Saturday, December 6, 2008

star o wonder

so it is 9:30pm and we are all in bed which can mean only one thing....a 7am call time! Yeah! Actually I am so excited because I get to sing the most amazing song ever. It's so incredible that it is no problem what so ever to get us all up, including the two year old, at 5ish to get ready. In fact I can't wait. I do have that throat tickle and hoarseness that is threatening to throw me into a panic- but I've never been a voice panicker before and I don't intend to start now. I am, however, speaking only in whispers and wearing a scarf to bed. I've become my high school voice major classmates.
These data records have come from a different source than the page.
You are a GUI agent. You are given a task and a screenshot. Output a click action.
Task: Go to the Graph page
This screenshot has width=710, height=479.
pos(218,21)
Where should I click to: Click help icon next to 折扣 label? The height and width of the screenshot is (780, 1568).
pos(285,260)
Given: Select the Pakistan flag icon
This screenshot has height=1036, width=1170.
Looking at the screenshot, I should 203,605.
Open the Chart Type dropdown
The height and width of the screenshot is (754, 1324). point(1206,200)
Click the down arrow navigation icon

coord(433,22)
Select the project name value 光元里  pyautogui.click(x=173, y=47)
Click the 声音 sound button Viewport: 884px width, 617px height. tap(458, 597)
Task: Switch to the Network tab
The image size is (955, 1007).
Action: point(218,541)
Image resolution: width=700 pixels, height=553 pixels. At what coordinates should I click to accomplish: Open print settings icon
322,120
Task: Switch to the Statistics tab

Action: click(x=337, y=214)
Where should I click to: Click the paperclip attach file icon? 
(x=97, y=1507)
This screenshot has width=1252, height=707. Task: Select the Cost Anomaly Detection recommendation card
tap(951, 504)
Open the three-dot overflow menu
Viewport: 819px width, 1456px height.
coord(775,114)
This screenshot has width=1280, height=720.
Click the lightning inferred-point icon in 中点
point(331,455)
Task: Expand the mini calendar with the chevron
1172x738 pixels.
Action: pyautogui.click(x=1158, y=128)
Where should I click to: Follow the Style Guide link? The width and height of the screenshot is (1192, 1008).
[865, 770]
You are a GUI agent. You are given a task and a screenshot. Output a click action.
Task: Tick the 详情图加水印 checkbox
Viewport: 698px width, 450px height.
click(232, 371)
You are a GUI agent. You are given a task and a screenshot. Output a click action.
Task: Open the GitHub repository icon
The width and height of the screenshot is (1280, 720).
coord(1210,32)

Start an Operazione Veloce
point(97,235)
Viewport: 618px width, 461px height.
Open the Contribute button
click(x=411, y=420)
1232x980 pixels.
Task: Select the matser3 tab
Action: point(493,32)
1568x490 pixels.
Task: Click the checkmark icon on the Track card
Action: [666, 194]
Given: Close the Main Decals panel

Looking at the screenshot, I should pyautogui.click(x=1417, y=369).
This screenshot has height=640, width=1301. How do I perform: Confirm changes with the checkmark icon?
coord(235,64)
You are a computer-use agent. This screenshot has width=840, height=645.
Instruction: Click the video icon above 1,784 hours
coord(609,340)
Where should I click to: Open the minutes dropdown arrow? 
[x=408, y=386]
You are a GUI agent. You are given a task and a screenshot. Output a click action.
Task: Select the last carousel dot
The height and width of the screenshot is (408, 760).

Ah! Where's my slippery elm!? Wait, I just whispered that because I am not aloud to speak. After 5pm. On performance days. On any days really. I actually knew people like this. It's cool though. I need to respect my voice more. I need to like warm up sometimes. What a novel concept. I don't realize what a gift and blessing it is until I can't use it. Like when I've lost my voice. It amazes me how much singing to myself is therapy. Like rocking back and forth in a ball in the corner of the room. Whether or not another human hears is irrelevant. It's really just for me. That's such a cool thing. God designed it as such. He knows all this. And losing my voice was kind of like fasting music but not on purpose. I've learned so much in times when I couldn't , or didn't play or sing. Like how it IS a gift. But it's not the extent of my value or my worth. In fact my value has nothing to do with it. How well I sing or for who or how many has no bearing whatsoever on the way I am seen by God. That's a mind blower for me and always has been. God's love is not conditional on my abilities, or my actions. Or inactions. This is something I need to remind myself of alot. We all do.

So Labor of Love is the song. Andrew Peterson wrote it. Jill Philips sings it. Check it out.